## Text
▬▬▬▬▬▬

During high-intensity intervals, rapid heart rate transitions, and heavy wrist flexion (weightlifting, rowing), the familiar limitations of optical wrist HR apply. Lag during sudden spikes and dips is common, and readings can diverge 5-10 BPM from a chest strap during threshold efforts. Athletes who pace by heart rate zones during interval sessions should still pair an external chest strap or arm band. The wrist-based HR also struggles with tattoos on the inner wrist – a well-documented limitation across all optical HR watches.
HRV Status tracking was a marquee addition with the 955 – the first Forerunner to offer it. The watch analyzes heart rate variability during sleep to build a personal baseline over approximately three weeks, then reports whether current HRV is balanced, unbalanced, or poor relative to that baseline. The implementation is genuinely useful for detecting accumulated fatigue, stress, and inadequate recovery before it manifests as poor performance. The HRV data feeds directly into the Training Readiness score, creating a cohesive ecosystem rather than an isolated metric.
Training Readiness consolidates HRV status, sleep quality, recovery time, acute training load, and stress history into a daily readiness score from 1 to 100. This single number answers the most practical question an athlete faces each morning: should today be a hard training day, an easy recovery day, or a rest day? The implementation is not perfect – the algorithm can occasionally overweight a single poor night of sleep – but the trend data over weeks is remarkably aligned with subjective feel. It remains one of the most actionable training features on any sports watch.
Body Battery tracks energy levels throughout the day using HRV, stress, and activity data. The trend lines are surprisingly accurate at matching perceived energy, though the algorithm takes a few weeks to calibrate to individual patterns and struggles with extreme scenarios like red-eye flights or all-nighters. Sleep tracking breaks down light, deep, and REM stages with a nightly sleep score. Accuracy lags behind dedicated sleep trackers like the Oura Ring – the 955 tends to overestimate total sleep time by logging pre-sleep stillness as light sleep – but the integration with Training Readiness and Body Battery makes the sleep data more actionable on the Garmin than raw sleep metrics alone.

▬▬▬▬▬▬

## Supplied data
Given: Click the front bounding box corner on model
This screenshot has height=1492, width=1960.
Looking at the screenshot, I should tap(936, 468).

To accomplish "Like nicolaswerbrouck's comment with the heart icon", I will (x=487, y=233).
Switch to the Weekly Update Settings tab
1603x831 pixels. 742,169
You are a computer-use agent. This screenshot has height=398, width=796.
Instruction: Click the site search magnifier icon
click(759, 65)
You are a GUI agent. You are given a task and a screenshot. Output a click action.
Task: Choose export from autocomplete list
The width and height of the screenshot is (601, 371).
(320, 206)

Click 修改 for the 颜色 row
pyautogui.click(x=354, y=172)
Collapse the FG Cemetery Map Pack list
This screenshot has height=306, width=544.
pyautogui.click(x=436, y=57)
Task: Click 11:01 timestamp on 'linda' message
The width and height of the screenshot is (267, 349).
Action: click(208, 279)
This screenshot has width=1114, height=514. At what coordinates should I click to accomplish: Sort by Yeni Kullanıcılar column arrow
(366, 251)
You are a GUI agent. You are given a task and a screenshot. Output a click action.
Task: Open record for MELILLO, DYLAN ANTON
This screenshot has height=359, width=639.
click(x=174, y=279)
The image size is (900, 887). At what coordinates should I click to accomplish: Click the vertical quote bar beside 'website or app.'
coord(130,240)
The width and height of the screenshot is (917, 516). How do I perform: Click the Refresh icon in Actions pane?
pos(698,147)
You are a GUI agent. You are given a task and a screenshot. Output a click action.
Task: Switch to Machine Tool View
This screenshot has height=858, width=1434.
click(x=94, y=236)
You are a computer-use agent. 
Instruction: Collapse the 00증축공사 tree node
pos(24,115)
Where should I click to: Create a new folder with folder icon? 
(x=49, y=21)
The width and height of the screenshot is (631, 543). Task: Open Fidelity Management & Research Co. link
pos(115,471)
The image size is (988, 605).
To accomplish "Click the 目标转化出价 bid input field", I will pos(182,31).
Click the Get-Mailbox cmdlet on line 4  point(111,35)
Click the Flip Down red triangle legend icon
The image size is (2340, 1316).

▬▬▬▬▬▬

## Instructions
1 – Answer these from the watch review:
(a) By how many BPM can wrist readings diverge from a chest strap during threshold efforts?
(b) About how long does the watch take to build a personal HRV baseline?
(c) What is the range of the daily readiness score?
2 – Rename "screenshot" to "screen capture" in the rows from the line containing "You are a computer-use agent. This" through the last row, inclusive, and return only those lines with nothing else altered.

## Results of the tasks
1 –
(a) 5-10 BPM
(b) Approximately three weeks
(c) 1 to 100

2 –
You are a computer-use agent. This screen capture has height=398, width=796.
Instruction: Click the site search magnifier icon
click(759, 65)
You are a GUI agent. You are given a task and a screen capture. Output a click action.
Task: Choose export from autocomplete list
The width and height of the screen capture is (601, 371).
(320, 206)

Click 修改 for the 颜色 row
pyautogui.click(x=354, y=172)
Collapse the FG Cemetery Map Pack list
This screen capture has height=306, width=544.
pyautogui.click(x=436, y=57)
Task: Click 11:01 timestamp on 'linda' message
The width and height of the screen capture is (267, 349).
Action: click(208, 279)
This screen capture has width=1114, height=514. At what coordinates should I click to accomplish: Sort by Yeni Kullanıcılar column arrow
(366, 251)
You are a GUI agent. You are given a task and a screen capture. Output a click action.
Task: Open record for MELILLO, DYLAN ANTON
This screen capture has height=359, width=639.
click(x=174, y=279)
The image size is (900, 887). At what coordinates should I click to accomplish: Click the vertical quote bar beside 'website or app.'
coord(130,240)
The width and height of the screen capture is (917, 516). How do I perform: Click the Refresh icon in Actions pane?
pos(698,147)
You are a GUI agent. You are given a task and a screen capture. Output a click action.
Task: Switch to Machine Tool View
This screen capture has height=858, width=1434.
click(x=94, y=236)
You are a computer-use agent. 
Instruction: Collapse the 00증축공사 tree node
pos(24,115)
Where should I click to: Create a new folder with folder icon? 
(x=49, y=21)
The width and height of the screen capture is (631, 543). Task: Open Fidelity Management & Research Co. link
pos(115,471)
The image size is (988, 605).
To accomplish "Click the 目标转化出价 bid input field", I will pos(182,31).
Click the Get-Mailbox cmdlet on line 4  point(111,35)
Click the Flip Down red triangle legend icon
The image size is (2340, 1316).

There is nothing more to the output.